Tests for CAD can be either invasive or noninvasive. An invasive test requires a device — a catheter, for instance — to be inserted by your doctor into your body via a blood vessel. Noninvasive tests are diagnostic studies that provide information without entering the body’s portals or making an incision. The difference is important. Invasive tests carry a greater risk of complications, such as infection and bleeding.

Invasive Tests

Coronary Angiogram and Cardiac Catheterization

Arteries and veins don’t show up on X-rays unless a special dye is injected into the body to make them visible. This dye, or contrast solution, is injected by means of a catheter. A catheter is a long, flexible tube that is snaked up to the coronary arteries through an incision in the groin, arm, or neck.
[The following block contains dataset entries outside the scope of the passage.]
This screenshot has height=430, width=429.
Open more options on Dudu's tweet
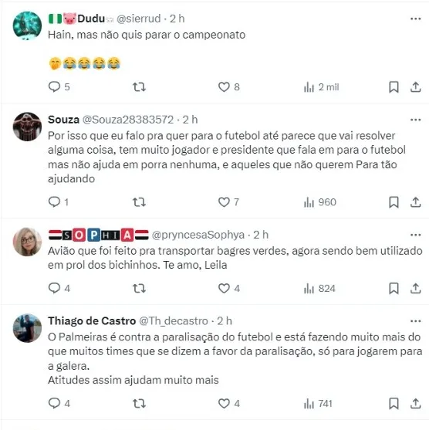point(416,19)
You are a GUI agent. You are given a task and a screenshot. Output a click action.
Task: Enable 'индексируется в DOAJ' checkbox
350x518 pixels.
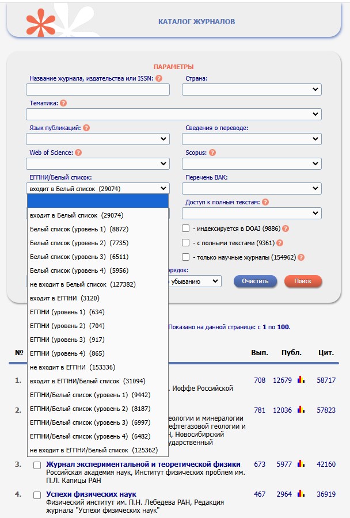click(186, 228)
Arteries narrowed by plaque deposits can be identified easily once the dye has been released.

Coronary Calcium Scan

Plaque is composed, in part, of calcium. Calcium deposits in the arteries — a condition known as calcification is an early indicator of CAD. Calcium shows up well on computed tomography (CT) scans. In order to find calcification in the coronary arteries, a coronary calcium scan is performed. The amount of calcification found in the coronary arteries indicates the degree of atherosclerosis (hardening of the arteries) present. Your score on this test is an indication of the risk that you will have a heart attack within a few years. The results are difficult to interpret and must be considered along with the many other risk factors for CAD. This scan may involve the injection of dye to make your arteries more visible.

Noninvasive Tests

Electrocardiogram

An electrocardiogram (ECG) is a test that measures your heart’s electrical activity. The test records electrical impulses by means of a set of electrodes attached to the chest. The electrical activity is represented graphically by a rhythm strip. An ECG can tell your doctor if you have had a heart attack in the past or if you are having one at present. It can indicate inadequate blood flow to the heart. In some cases, you may be asked to wear a Holter monitor, which is a portable ECG that monitors your heart over a period of time.

Echocardiogram

An echocardiogram relies on ultrasound technology to create a dynamic picture of heart structure and function, including blood flow. An echocardiogram is sometimes combined with a stress test to see how the heart functions during exertion.

Exercise Stress Test

A stress test reveals how well the coronary arteries deliver oxygen-rich blood to the heart when the heart is put under stress. You may be asked to walk on a treadmill, or stress can be artificially induced with drugs that increase the heart rate. The heart’s performance is tracked using electrocardiography or echocardiography and a blood pressure cuff.